화학공학소재연구정보센터
Fuel Processing Technology, Vol.169, 58-70, 2018
Numerical and experimental study of heavy oil gasification in an entrained-flow reactor and the impact of the burner concept
This work studies the heavy oil gasification experimentally and numerically. The experimental investigations use the semi-industrial test facility HP POX (High Pressure Partial Oxidation gasifier), operated at the Institute of Energy Process Engineering and Chemical Engineering, TU Bergakademie Freiberg. The HP-POX facility with a capacity of 5 MW operates under industrial conditions and features comprehensive instrumentation. The numerical model considers state-of-the-art model approaches and a detailed determination of the droplet size distribution, applying breakup models to the liquid heavy oil phase. The optical system of the HP-POX allows the heavy oil injection to be observed; these observations are then used to evaluate the droplet size distribution. The numerical model approach is validated against two lab-scale experiments from the literature, which also provide data on high pressure and temperature conditions. Validation A is the pressurized entrained-flow reactor of the Commonwealth Scientific and Industrial Research Organisation applying coal gasification at 20 bar.
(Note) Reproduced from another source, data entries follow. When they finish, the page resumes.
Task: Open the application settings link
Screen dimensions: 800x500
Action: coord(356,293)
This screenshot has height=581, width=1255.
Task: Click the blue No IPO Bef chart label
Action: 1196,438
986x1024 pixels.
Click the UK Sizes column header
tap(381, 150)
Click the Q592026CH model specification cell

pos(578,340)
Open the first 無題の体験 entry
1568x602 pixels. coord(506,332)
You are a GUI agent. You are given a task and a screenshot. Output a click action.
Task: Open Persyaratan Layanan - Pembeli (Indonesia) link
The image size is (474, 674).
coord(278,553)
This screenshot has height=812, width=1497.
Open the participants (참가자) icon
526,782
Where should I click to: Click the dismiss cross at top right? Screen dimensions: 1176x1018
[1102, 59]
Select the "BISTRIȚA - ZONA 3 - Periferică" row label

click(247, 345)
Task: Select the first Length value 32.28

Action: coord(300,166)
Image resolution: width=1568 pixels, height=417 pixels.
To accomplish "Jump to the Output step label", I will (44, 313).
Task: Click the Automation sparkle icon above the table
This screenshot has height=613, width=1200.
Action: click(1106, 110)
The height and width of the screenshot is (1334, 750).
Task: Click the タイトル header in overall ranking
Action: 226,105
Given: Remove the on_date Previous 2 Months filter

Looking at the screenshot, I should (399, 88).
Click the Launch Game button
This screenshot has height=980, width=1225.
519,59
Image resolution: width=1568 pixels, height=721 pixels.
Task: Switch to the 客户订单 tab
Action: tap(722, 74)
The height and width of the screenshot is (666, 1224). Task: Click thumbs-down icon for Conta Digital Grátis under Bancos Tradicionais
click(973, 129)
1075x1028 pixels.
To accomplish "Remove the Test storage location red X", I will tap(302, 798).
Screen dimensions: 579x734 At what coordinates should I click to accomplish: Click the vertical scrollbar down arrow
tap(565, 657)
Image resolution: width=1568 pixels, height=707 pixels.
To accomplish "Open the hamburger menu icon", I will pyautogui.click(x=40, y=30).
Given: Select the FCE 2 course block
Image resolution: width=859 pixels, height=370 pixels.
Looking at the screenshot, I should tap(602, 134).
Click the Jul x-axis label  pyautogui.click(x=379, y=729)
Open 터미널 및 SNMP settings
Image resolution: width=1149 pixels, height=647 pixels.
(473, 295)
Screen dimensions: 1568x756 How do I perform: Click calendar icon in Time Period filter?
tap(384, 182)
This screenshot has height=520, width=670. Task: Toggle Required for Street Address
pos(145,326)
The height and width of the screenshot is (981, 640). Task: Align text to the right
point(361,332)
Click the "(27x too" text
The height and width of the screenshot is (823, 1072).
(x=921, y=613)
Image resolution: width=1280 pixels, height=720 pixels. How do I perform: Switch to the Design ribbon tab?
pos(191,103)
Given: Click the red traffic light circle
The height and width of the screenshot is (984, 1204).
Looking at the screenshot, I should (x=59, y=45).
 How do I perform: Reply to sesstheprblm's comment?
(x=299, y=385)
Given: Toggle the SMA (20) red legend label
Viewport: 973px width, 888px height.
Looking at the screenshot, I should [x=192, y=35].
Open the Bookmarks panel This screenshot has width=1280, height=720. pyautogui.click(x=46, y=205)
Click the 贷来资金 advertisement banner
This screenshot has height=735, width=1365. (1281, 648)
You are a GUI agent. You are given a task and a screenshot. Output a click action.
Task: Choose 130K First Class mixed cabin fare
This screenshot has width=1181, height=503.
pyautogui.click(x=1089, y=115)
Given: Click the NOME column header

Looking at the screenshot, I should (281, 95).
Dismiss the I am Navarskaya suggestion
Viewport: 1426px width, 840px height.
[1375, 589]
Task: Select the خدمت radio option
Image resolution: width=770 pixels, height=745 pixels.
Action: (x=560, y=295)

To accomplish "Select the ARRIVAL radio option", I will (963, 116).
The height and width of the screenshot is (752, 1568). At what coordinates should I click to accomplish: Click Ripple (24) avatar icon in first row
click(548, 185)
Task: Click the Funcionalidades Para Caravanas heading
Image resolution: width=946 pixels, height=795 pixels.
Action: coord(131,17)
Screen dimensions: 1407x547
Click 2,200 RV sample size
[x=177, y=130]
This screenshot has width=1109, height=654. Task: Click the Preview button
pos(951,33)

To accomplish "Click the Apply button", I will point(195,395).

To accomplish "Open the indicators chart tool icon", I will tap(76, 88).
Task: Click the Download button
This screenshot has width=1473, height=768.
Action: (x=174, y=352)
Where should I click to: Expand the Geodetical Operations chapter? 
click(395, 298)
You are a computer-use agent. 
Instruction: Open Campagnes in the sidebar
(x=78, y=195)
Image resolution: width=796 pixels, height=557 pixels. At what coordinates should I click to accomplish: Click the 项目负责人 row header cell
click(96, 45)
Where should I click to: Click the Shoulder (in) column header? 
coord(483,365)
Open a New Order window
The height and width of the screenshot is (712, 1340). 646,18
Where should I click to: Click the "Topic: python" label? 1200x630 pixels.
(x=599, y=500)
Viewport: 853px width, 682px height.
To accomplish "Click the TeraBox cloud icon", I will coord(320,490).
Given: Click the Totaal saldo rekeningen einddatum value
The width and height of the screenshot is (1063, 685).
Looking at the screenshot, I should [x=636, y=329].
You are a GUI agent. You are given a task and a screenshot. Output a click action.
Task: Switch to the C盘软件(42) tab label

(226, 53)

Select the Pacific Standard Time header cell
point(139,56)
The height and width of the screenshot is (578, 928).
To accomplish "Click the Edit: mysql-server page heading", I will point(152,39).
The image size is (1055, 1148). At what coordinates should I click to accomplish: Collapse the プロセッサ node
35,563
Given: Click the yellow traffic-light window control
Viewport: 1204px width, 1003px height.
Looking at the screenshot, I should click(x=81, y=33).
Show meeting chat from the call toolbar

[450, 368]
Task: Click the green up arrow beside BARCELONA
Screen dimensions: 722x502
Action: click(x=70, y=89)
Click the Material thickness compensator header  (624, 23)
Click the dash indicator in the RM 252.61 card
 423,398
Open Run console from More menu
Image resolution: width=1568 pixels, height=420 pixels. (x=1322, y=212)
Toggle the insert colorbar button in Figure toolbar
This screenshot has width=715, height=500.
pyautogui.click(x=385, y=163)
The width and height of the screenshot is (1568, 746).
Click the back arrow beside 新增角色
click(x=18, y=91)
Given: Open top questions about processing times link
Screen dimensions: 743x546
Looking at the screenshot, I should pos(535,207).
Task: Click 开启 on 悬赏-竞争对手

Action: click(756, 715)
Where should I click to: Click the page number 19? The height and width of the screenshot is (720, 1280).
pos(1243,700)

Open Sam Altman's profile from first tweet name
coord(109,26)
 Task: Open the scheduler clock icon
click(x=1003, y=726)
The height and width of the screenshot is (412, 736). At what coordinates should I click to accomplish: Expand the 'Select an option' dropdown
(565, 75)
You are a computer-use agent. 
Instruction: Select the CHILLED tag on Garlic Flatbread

Validation B is the research gasifier for liquid fuel, of the Central Research Institute of Electric Power Industry that gasifies Orimusion (R) at 19 bar. The numerical model shows good agreement for both experiments, and for the heavy oil gasification experiment in the HP-POX plant. The validated model is used to study the impact of two different burner concepts on gasification characteristics. Burner 1 has a central fuel injection and an annular gasification agent injection, while Burner 2 has a central gasification agent injection and an annular fuel injection. The results show that Burner 1 achieves a higher syngas yield (H-2 + CO) but with higher soot production in comparison to the simulation results for Burner 2.